The controller provides automatic serialization and deserialization, and the structure in the node will be serialized according to the query processing. The structure reference will be read from the body.

If you set a body param, the body of request will be read by default if Content-Type indicated an existed deserialiser. You can access Controller.Context().Body() to get it(not for manual reading).

In general, the built-in JSON serializer will be called without special customization serialization and deserialization. The node with the body set at the same time is registered as the POST method by default, and vice versa. If you need to set it manually, you need to write all the private fields that are expected to support RESTful methods starting with method to the parameters of the body or query.

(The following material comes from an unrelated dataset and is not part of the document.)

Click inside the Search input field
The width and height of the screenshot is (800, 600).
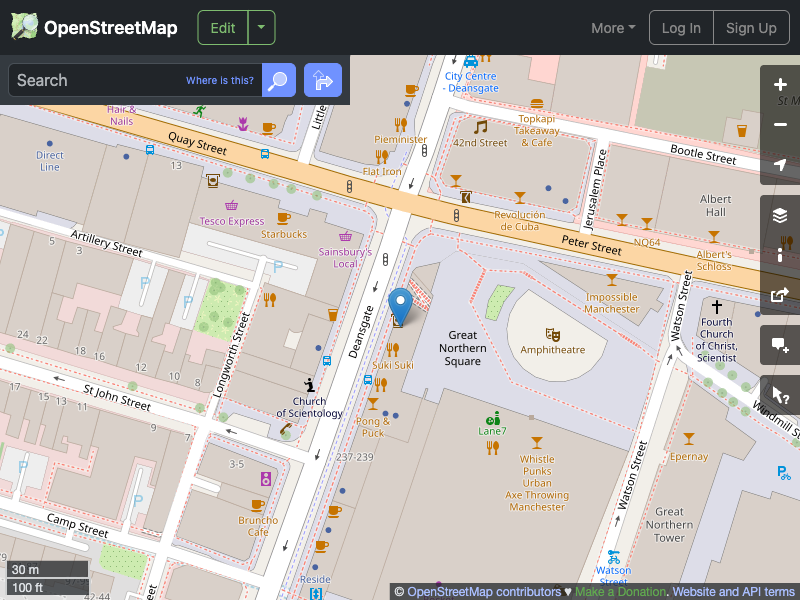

If you need to manually set up a private serialiser and deserialiser, see the Hook#Serialiser.

URI

In general, the controller's registered domain is its name itself. The general rules are:

/controller_name/controller_preconditioner_parameters/method_name/method_parameters

The controller precondition parameters and method parameters are placeholders. For example, the preceding preconditions have a string, so the {string} placeholder will appear. The more parameters there are, the more placeholders there are. Here is a list of placeholders:

Type Placeholder
Integer {digits}
Floating {float}
Boolean {bool}
String {string}

the string is the fall of all methods. If the URI address can be directly matched by the original word, the placeholder lookup logic will not be entered.

Default

If the root access is not defined in the Endpoint in the routing table, the Index method to be registered will become the root access. However, it's worth noting that if the Index method contains parameters, it may not be able to register properly.

Careful! If you are trying to make a complex route table, it's better to reduce ambiguity definitions and equivalent definitions. When registering a controller, important controllers or rule avoidance class controllers need to be registered in advance. As a developer, I don't recommend using this type of behavior that may induce unexpected access on a large scale.

Reply

The response is in the form of an explicit response and an implicit response:

  • The developer can directly call the Controller.Reply method to reply the data to the requesting client. You must specify a status code when replying but you can have no body returned.
  • It is also possible to provide a return value when the endpoint is declared. The first value of the return value(s) will be replied to the requesting client by the WebAPI. If the return value type is non-Replyable type(you might find some useful information about these interface definition from hook page, webapi.Reply is default implementation), the status code will be 200, the body is the serialized value of the value object (except for the string and []byte). Otherwise, Reply.StatusCode() will be used as the status code, and Reply.Data() will reply as the body.

Demo

All these demo is registered with lowercase uri configuration.

Fragment 1

func (controller *passage) Index(query struct {
    RequestSource string `json:"rs"`
}) *webapi.Reply {
    return &webapi.Reply {
        Status: http.StatusOK,
        Body: controller.article,
    }
}

This method will be registered as /passage/{digits}/ and /passage/{digits}/index. And client will receive a controller.Article object with silence.

Fragment 2

func (controller *passage) Save(operation string, body *struct {
    controller.Article `options:"get,put"`
}) {
    //db operation
    controller.Reply(http.StatusAccepted)
}

Although there is no return value, the client will receive a response that the request is accepted when the operation is successful. Note that this method will be registered as /passage/{digits}/save/{string}, methods are POST and PUT.